サーキット走行の必需品「レーシンググローブ」を選ぶポイント
ヘルメットや長袖&長ズボンに加え、サーキット走行に必要な装備として、忘れてはいけないのがグローブだ。世の中には数え切れないほどの製品が出まわっているが、初心者が選ぶべきグローブとはどんなモノだろうか。
操作性と安全性を追求するもの
サーキット走行でレーシンググローブが必須とされる理由、それは『操作性』と『安全性』のふたつに分けられる。素手のままじゃステアリングやシフトノブが滑りやすく、大きな事故に繋がる操作ミスを起こしかねないし、緊張や車内の熱で汗をかけばその可能性はさらに上がる。
また車両火災が発生したとき皮膚が露出しているのは危険だし、クラッシュにより割れたガラスなどで傷を負う可能性も少なくない。ただし手を覆うことができれば何でもいい、というワケではないので注意が必要だ。例えば軍手。クルマに積んでいる人も多いとは思うけれども、用途はあくまで作業におけるケガの防止のためであり、決して運転を想定したアイテムではないのだ。
試しに軍手をしてステアリングを回してみよう。素手よりはるかに滑りやすく、正確な操作などは不可能とわかるはずだ。では滑り止めの付いた軍手はどうだろう。操作性に限定すれば素手よりマシかもしれないが、車両火災に対しては通常の軍手と変わらず無力。化学繊維を使わず難燃性に配慮した製品もあるとはいえ、あえてレーシググローブではなく軍手を選ぶ理由はないし、主催者としても見た目で判断できない以上は使用禁止とするしかない。
もうひとつは最近ではあまり見なくなった、指先が露出するタイプのドライビンググローブ。多くは革製で表面がパンチング加工されていたり、操作性に関しては申し分がないと思われる。
難燃性素材で広く手首まで覆うもの
続いて本題のレーシンググローブについて説明しよう。まずは見た目でわかりやすい形状から。耐寒用の手袋は別として軍手や作業用グローブは、あくまで指先から手の平までを覆っている。対してレーシンググローブは裾口が長く手首までカバーしており、その分だけ肌が露出するのを防ぎ安全性を高めているのだ。また素材はいわゆる公認レースと呼ばれるカテゴリーでは、ノーメックスに代表される難燃性の繊維を使わなければならない。FIA(国際自動車連盟)の認定を受けた製品であるかどうかを、競技の前に行われる車検で必ずチェックされる。

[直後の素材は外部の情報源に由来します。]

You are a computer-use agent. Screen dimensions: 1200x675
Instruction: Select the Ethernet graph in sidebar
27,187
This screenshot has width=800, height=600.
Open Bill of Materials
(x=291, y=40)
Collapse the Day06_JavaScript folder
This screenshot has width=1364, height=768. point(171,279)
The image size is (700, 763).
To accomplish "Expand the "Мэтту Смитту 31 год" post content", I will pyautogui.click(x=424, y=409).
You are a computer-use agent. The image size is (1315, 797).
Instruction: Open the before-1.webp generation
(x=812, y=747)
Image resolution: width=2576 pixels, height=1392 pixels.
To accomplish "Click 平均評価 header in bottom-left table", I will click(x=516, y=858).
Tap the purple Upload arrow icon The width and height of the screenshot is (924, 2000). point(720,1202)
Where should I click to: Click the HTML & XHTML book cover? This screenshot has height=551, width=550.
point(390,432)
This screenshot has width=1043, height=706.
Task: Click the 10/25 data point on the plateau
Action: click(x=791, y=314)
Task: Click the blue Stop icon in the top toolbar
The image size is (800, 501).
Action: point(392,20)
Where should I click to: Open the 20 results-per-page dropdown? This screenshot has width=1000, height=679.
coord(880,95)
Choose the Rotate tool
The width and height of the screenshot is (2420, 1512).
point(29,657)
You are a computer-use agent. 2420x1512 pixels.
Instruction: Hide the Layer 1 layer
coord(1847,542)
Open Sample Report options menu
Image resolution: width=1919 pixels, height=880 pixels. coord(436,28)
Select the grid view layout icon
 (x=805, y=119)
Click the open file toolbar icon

サイズはS/M/Lといった表記が目安にはなるものの、実際の寸法はメーカーによって微妙に異なっている。カタログやウェブサイトに掲載されているサイズチャートを参考にしたり、可能であれば実際の商品を試着したうえで購入するのがベスト。
最後に交換するタイミングを解説したい。生地が擦り切れたり穴が空いてしまえば当然として、表面に貼ってある滑り止めのシリコンなどが消えたら、本来の性能は発揮できなくなったと判断し買い替えるべし。出費を惜しんでドライビングに支障をきたしたり自分の身を危険に晒すより、消耗の激しさはたっぷり走り込んだ勲章と考えて早めの新調を心がけよう。